[WHAT YOU WILL DO]:
1) Answer these questions using the passage on how stars die, found below:
(a) In which constellation does the Pleiades appear?
(b) What color are the brightest stars in the Pleiades?
(c) How does the text describe a white dwarf?
2) For each statement, say whether it agrees with the passage on how stars die, which appears below. Support each answer with the deciding words from that passage.
(a) The most massive stars die by gently casting off their outer layers.
(b) The brightest stars of the Pleiades weigh about six times as much as the Sun.
(c) A star born with more mass dies later than one born with less.
3) Extract a part of the passage on how stars die, given below. Begin at the words "But the Pleiades" and stop after "layers into space.".

[PASSAGE TO READ]:
▼▼▼

Like people, stars eventually die. They can do so in one of two ways: with a bang or with a whimper. The most massive stars die in titanic explosions. But less massive stars die gently, by casting off their outer layers. What mass marks the dividing line between the two fates? A clue comes from one of the nearest and most beautiful star clusters.
To the unaided eye, the Pleiades looks like a tiny dipper in the constellation Taurus, which rises in mid-evening and is high in the east at midnight. But a pair of binoculars transforms the cluster into a beehive of stars. The brightest of these stars — and the next to die — are blue, and weigh about six times as much as the Sun.
But the Pleiades also has a much less impressive member: a white dwarf — the leftover corpse of a star that died by gently casting its outer layers into space.
The more mass a star is born with, the sooner it dies. That means the white dwarf must be the remnant of a star that was a bit more than six times the Sun’s mass — anything less massive and it would still be shining as a “normal” star. So stars that are less than six times the mass of the Sun don’t end their lives with a bang.

▲▲▲

[SUPPLIED DATA]:
▼▼▼

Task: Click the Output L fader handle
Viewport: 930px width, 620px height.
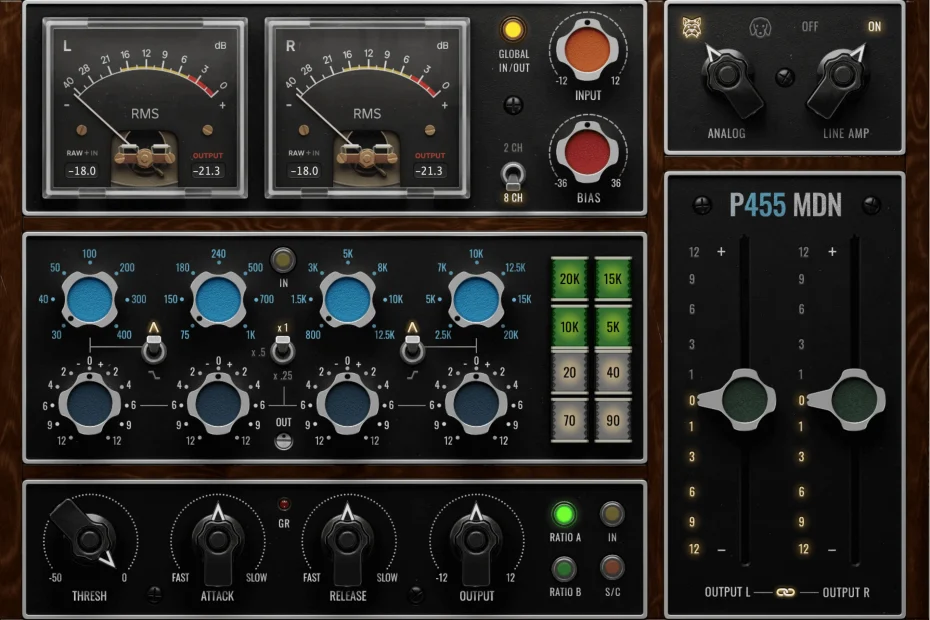Action: 741,400
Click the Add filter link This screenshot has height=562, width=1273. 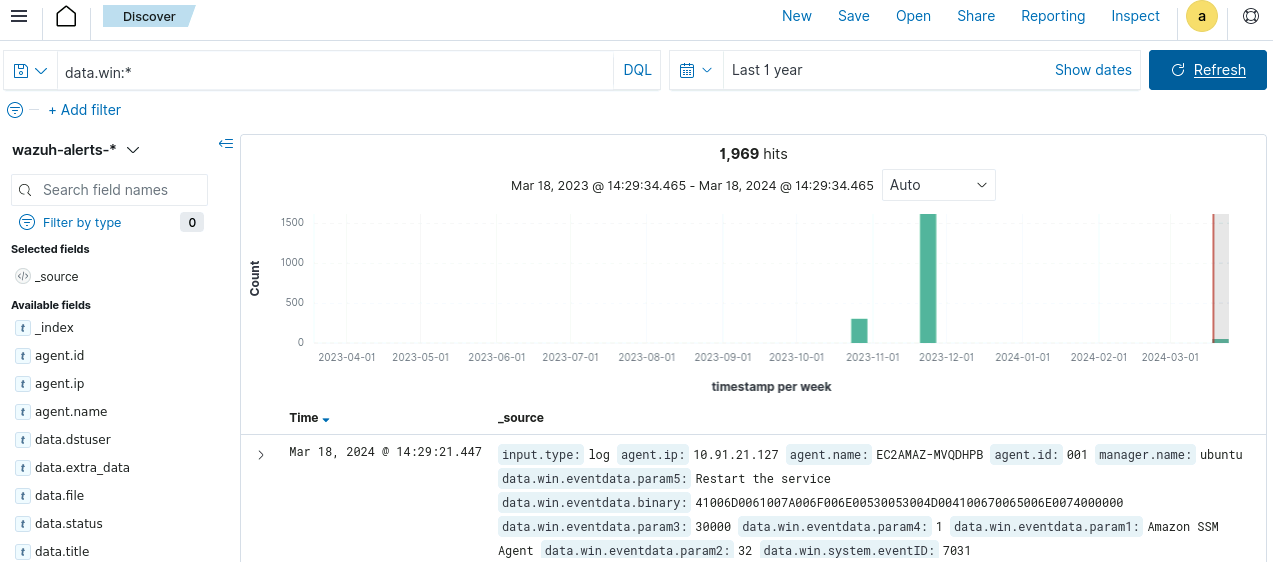click(x=84, y=110)
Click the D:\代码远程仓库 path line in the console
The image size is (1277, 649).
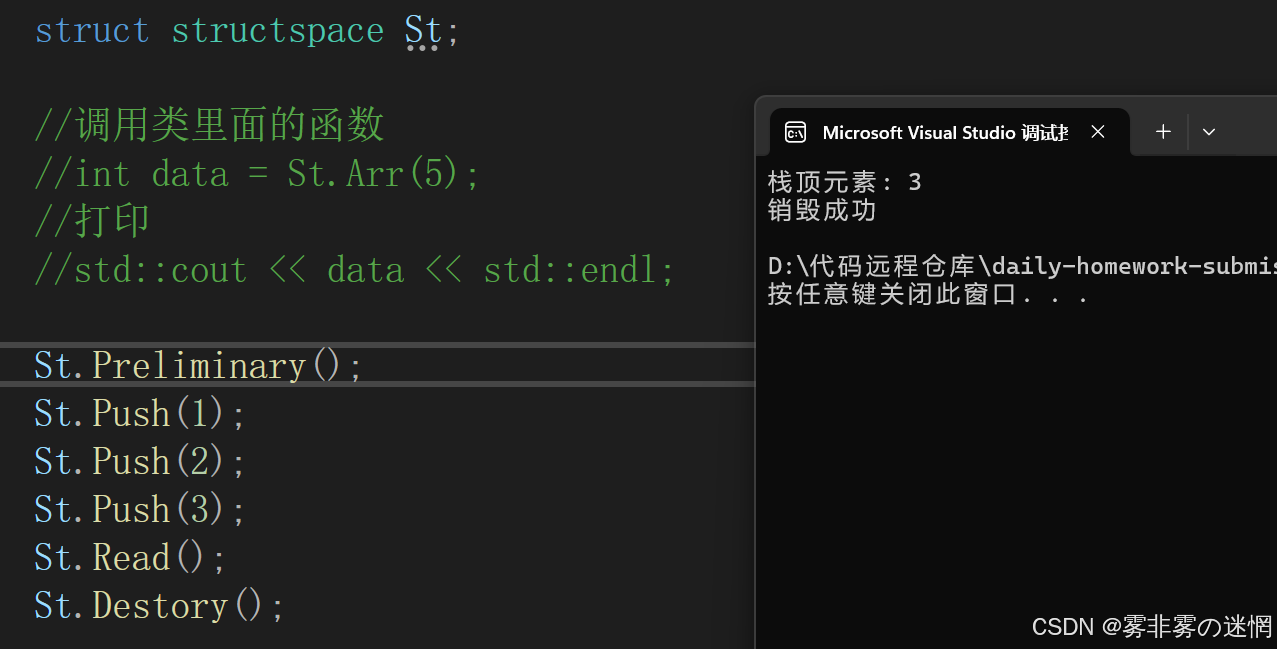[1020, 266]
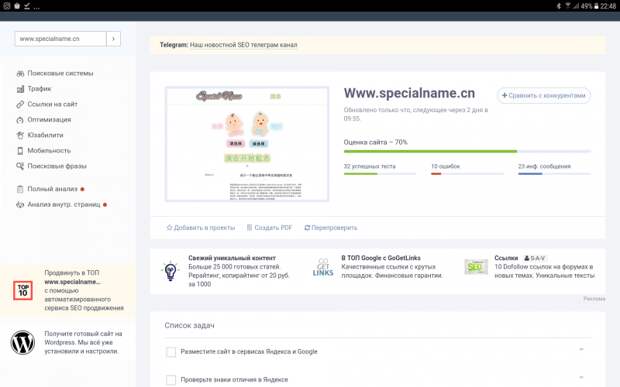Click the Мобильность phone icon
This screenshot has width=620, height=387.
(20, 151)
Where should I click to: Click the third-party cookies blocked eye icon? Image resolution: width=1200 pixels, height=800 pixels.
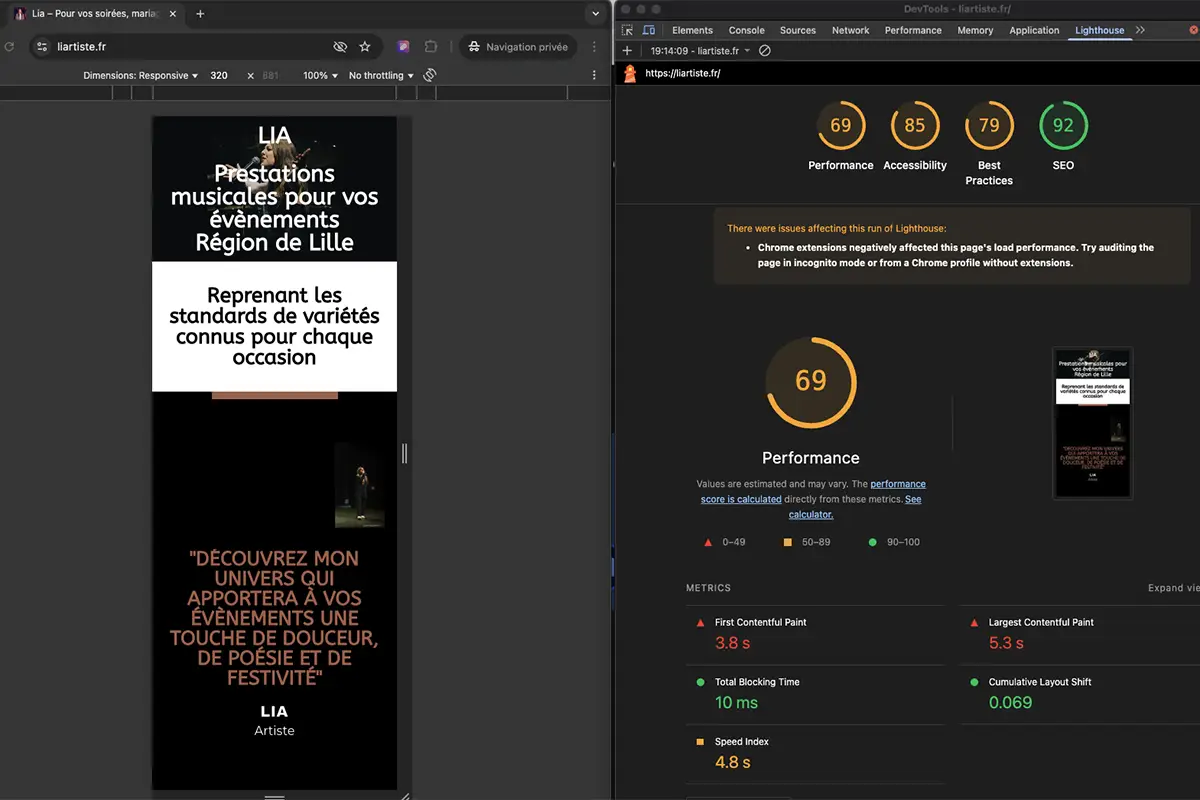(x=340, y=47)
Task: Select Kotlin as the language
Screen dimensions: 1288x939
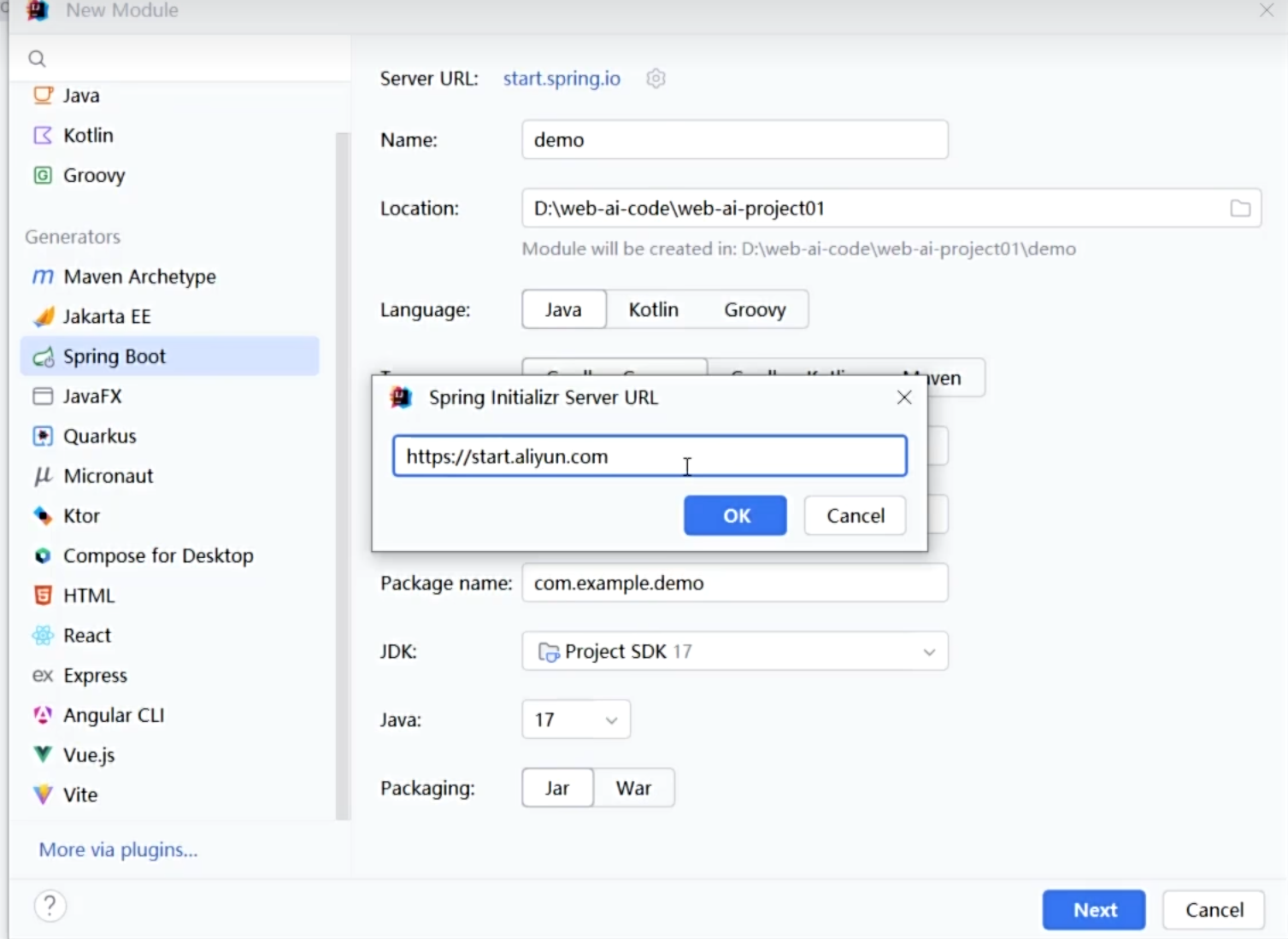Action: click(653, 309)
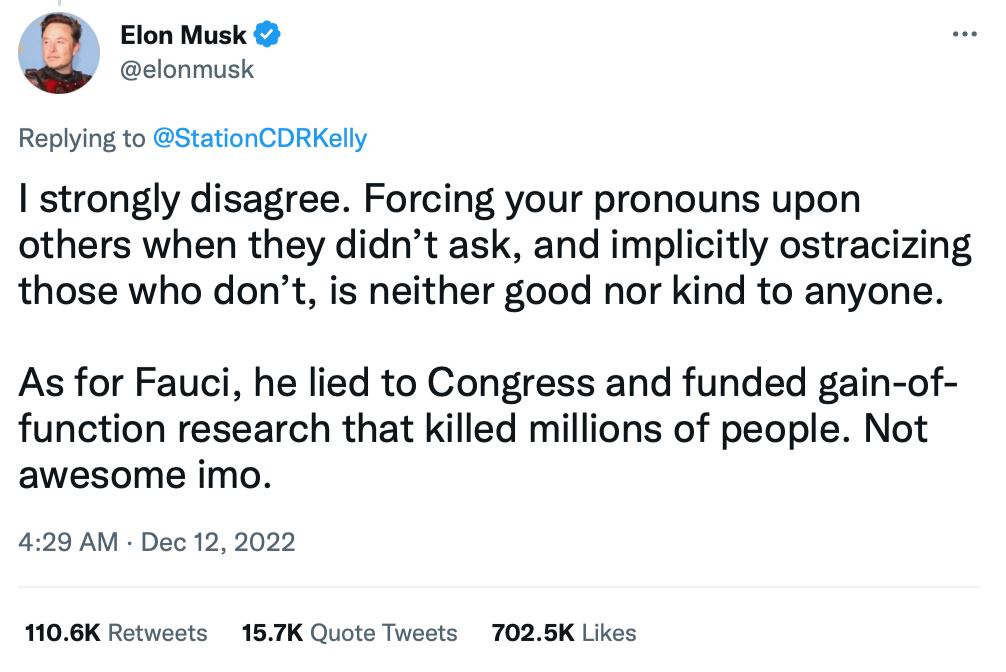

▲▲▲

[SOLUTIONS BELOW]:
1)
(a) Taurus.
(b) Blue.
(c) As the leftover corpse of a star that died by gently casting its outer layers into space.

2)
(a) No: "The most massive stars die in titanic explosions."
(b) Yes: "The brightest of these stars — and the next to die — are blue, and weigh about six times as much as the Sun."
(c) No: "The more mass a star is born with, the sooner it dies."

3)
But the Pleiades also has a much less impressive member: a white dwarf — the leftover corpse of a star that died by gently casting its outer layers into space.